Finalmente, não podemos olvidar os fatores geográficos, ou seja, as características naturais que podem gerar as “vocações” dos países para certos meios de produção. Países com uma extensa costa marítima, por exemplo, têm vantagens naturais para certos empreendimentos: a pesca, a navegação facilitada para exportações, etc. O clima e as características geográficas exercem, portanto, efeitos no desenvolvimento de uma nação, exemplos não faltam: o agro-negócio, a pecuária, a extração de minérios, de petróleo, o turismo, etc. Logo, depreendemos disso que os países com características naturais “deficientes” (terra não propensa a agricultura, regime climático prejudicial, dificuldade de transporte, etc) estão em desvantagem na busca pelo desenvolvimento. No próximo item analisaremos que esse fato (ausência de boas condições naturais) pode ser um fator “positivo” para o crescimento de uma sociedade.
Características que Promovem o Desenvolvimento Econômico
Acordados em relação ao que nos parece ser desenvolvimento (mormente o resultado do crescimento econômico, que gera o desenvolvimento lato senso – sinteticamente, a qualidade de vida, o welness), podemos considerar os motivos pelos quais os Estados se desenvolvem, os motores do desenvolvimento.
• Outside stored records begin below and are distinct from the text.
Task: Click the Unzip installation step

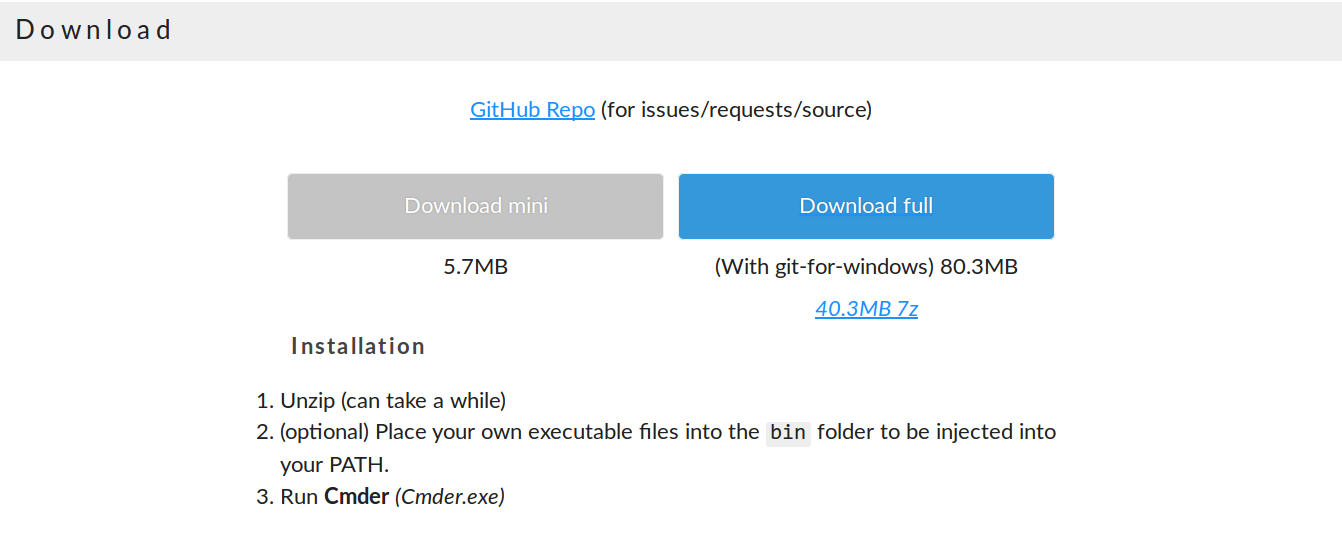Action: 393,401
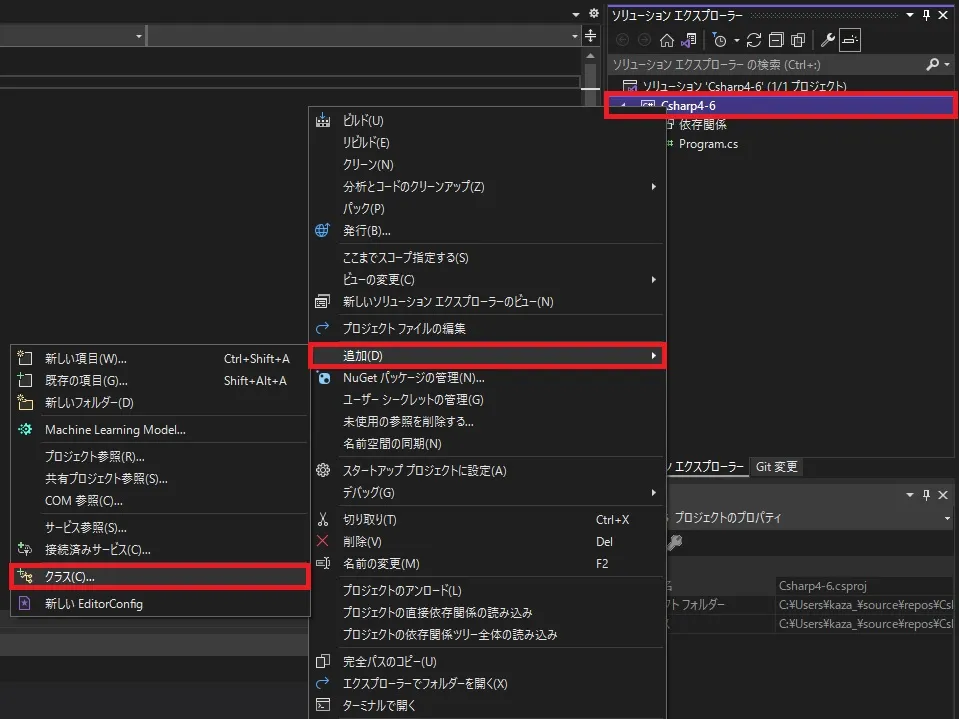Click the Pending Changes Filter clock icon

pos(718,40)
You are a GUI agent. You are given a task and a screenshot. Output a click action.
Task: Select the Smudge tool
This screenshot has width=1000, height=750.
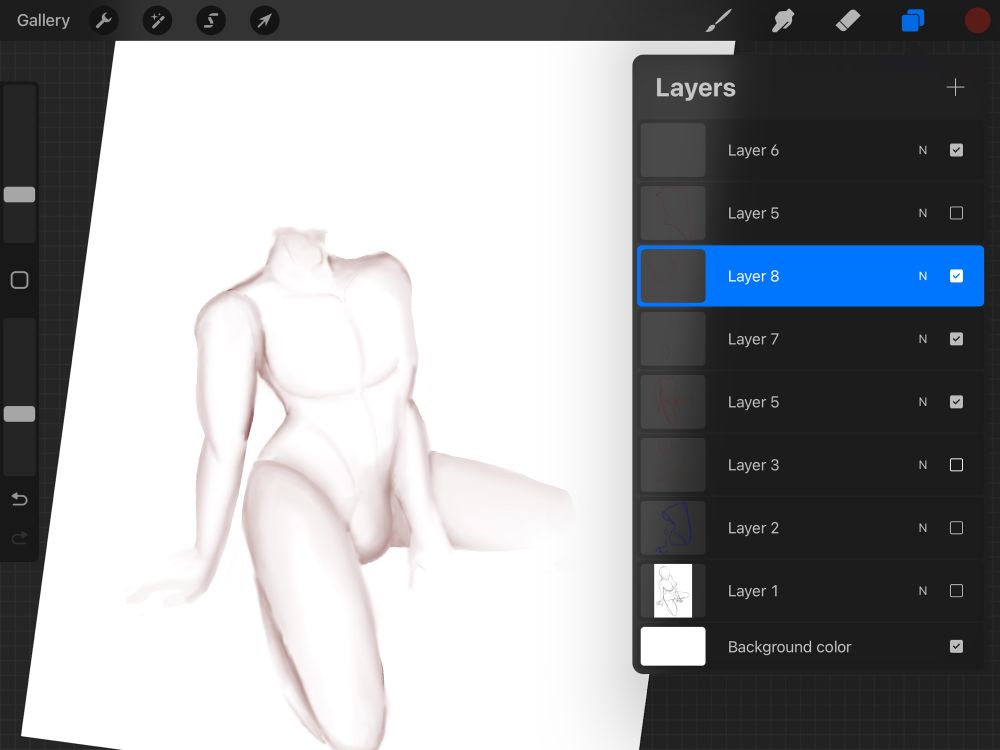pyautogui.click(x=783, y=20)
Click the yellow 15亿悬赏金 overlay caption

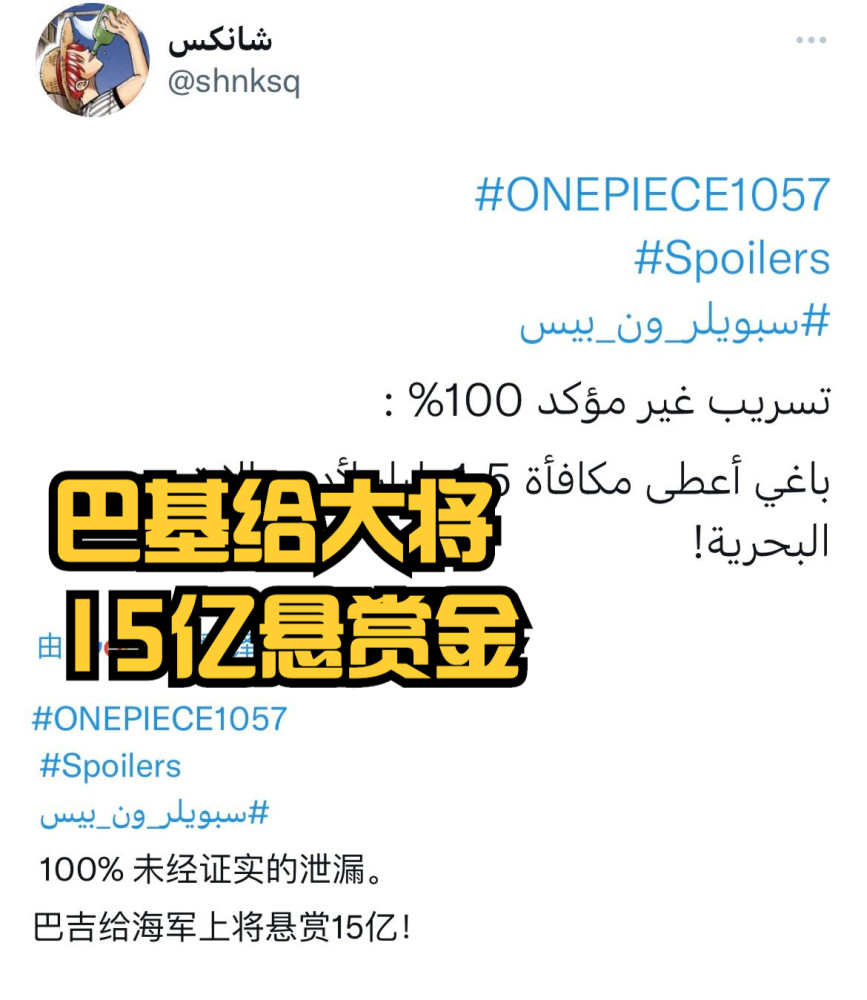click(x=297, y=638)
Como já salientado, anteriormente, a cultura nacional estabelece sua influência sobre todos os âmbitos de atuação humana, transformando, também, o processo de desenvolvimento econômico. Notamos que os pressupostos comportamentais já estabelecidos moldam o caráter do ser humano na busca de seus objetivos e repercutem na ação humana. Para BENAYON (p. 94, 2005) é indispensável o elemento cultural, visto que dele decorre um bom governo, uma elite inteligente capaz de orientar a nação:
[...] extraem-se as seguintes lições: há um só modelo de desenvolvimento, que se caracteriza pela precedência dos elementos espirituais e éticos. Sem esses, não há como produzir a harmonia e a coesão do todo social indispensáveis ao processo. O modelo supõe à frente do Estado uma elite criativa, educada e educadora, a mesma que o dirige, com estratégia própria[...]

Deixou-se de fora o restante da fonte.